Heute stehen die Gewerkschaften vor umfangreichen Angriffen der - noch amtierenden - Truss-Regierung auf ihre Rechte. Kern ist, die Gewerkschaften per Gesetz zu zwingen, bei Streiks einen „Mindestbetrieb" der bestreikten Einrichtung zu gewährleisten. Im Klartext: Staatlich erzwungene Streikbrecherarbeit. Mark Serwotka Generalsekretär der PCS (Öffentliche und kommerzielle Dienstleistungen) empörte sich über dramatische Verschlechterungen der Arbeits- und Lebensbedingungen seiner
Gewerkschaftsmitglieder, wo manche „abends zu Hause im Kerzenlicht sitzen", weil sie das Geld für den Strom nicht mehr aufbringen.
Diskutiert wurde, gemeinsam die Kämpfe vorwärts zu treiben und sich von letzten Illusionen in die Labour-Regierung frei zu machen. „Noch nie seit der Regierung Thatcher hat eine Labour-Regierung den Abbau von Arbeiter- und Gewerkschaftsrechten zurück genommen", so Rechtsantwalt Keith Ewing, der in den 1980er Jahren die Bergarbeitergewerkschaft vertreten hat. Mick Lynch, Vorsitzender der RMT (Bahn-, Schiff- und Transportarbeiter) betonte, die Gewerkschaftsbewegung müsse unabhängig
sein. Es komme darauf an, auf welche Seite man sich stellt: Auf die Seite der Arbeiterklasse oder die der Kapitalistenklasse. „Meine Botschaft an alle Gewerkschafter ist: (...) bauen wir unsere Organisation und unsere Bewegung auf. Fürchtet euch nicht davor, in den Streik zu gehen. Gebt den Arbeitern Selbstvertrauen (…) Die Arbeiterklasse wird ihre Emanzipation erkämpfen. Bauen wir unsere Organisationen auf."
Doug Nicholls, Generalsekretär der GFTU (Gewerkschaftsdachverband verschiedener Fachgewerkschaften) ging darauf ein, dass auch zentrale politische und weltanschauliche Auseinandersetzungen in den Gewerkschaften geführt werden müssen. Er forderte, die Gesamtentwicklung nicht aus dem Blick zu verlieren und wandte sich gegen die imperialistischen Kriegsvorbereitungen von NATO, USA und Großbritannien: „Wir wissen aus der Geschichte, was die Herrschenden tun, um von ihren Problemen abzulenken und uns das Leben schwer zu machen. Die Kriegstrommeln werden geschlagen." Er sprach sich für eine Stärkung des Sozialismus in den Gewerkschaften aus: „Erhöhen wir unsere Ziele, erhöhen wir unser Bewusstsein und verwandeln wir unsere Gewerkschaften wieder stolz in Schulen für den Sozialismus."
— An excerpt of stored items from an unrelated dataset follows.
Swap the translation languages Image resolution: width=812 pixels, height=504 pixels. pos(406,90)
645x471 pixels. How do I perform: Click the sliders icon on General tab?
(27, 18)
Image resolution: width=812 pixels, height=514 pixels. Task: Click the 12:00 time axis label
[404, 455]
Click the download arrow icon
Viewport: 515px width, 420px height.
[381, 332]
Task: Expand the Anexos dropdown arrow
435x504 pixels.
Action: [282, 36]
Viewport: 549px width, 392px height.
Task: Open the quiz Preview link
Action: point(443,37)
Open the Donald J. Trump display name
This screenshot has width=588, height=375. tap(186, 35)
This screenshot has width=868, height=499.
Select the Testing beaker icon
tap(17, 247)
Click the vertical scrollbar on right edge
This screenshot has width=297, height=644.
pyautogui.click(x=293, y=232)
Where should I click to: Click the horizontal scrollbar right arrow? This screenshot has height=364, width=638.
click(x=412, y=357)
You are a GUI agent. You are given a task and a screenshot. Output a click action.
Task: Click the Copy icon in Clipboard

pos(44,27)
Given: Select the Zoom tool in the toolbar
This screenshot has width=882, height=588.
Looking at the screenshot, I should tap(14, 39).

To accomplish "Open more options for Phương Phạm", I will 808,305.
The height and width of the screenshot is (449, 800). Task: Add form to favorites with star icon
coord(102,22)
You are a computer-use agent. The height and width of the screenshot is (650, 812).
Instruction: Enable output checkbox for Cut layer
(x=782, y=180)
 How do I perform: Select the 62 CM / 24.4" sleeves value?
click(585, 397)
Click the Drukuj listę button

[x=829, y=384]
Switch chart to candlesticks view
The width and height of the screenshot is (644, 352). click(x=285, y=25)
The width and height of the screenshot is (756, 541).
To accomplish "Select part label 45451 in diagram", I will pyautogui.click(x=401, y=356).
Marxistisch-Leninistischer Parteiaufbau das Gebot der Stunde
Der Abend war kein nostalgischer Rückblick auf die Pentonville Five. Er war eine beeindruckende Einstellung auf die Verschärfung der Klassenauseinandersetzungen in Großbritannien, von der man viel lernen kann. Zugleich wurde in Gesprächen am Rande deutlich, dass der marxistisch-leninistische Parteiaufbau weitgehend verdrängt ist. Zum Teil herrscht die Meinung vor, die revolutionäre Arbeiterpartei sei gar nicht mehr nötig und es reiche aus, dass die Gewerkschaften hart für die Verbesserung der Lebens- und Arbeitsbedingungen kämpfen. Aber die Arbeiterklasse braucht eine gesellschaftliche Perspektive, die dialektisch-materialistische Methode und eine revolutionäre
Kampforganisation, um das hochorganisierte internationale Finanzkapital zu besiegen und eine von kapitalistischer Ausbeutung und Unterdrückung befreite Gesellschaft aufzubauen. Das beizutragen und die Schule des Kampfs für den Sozialismus zu organisieren, ist Aufgabe der marxistisch-leninistischen Partei im Wechselverhältnis zur Stärkung überparteilichen Gewerkschaften, die Kampforganisationen sind. Darüber führten wir von der MLPD mit verschiedenen Teilnehmern angeregte, kontroverse und lehrreiche Diskussionen.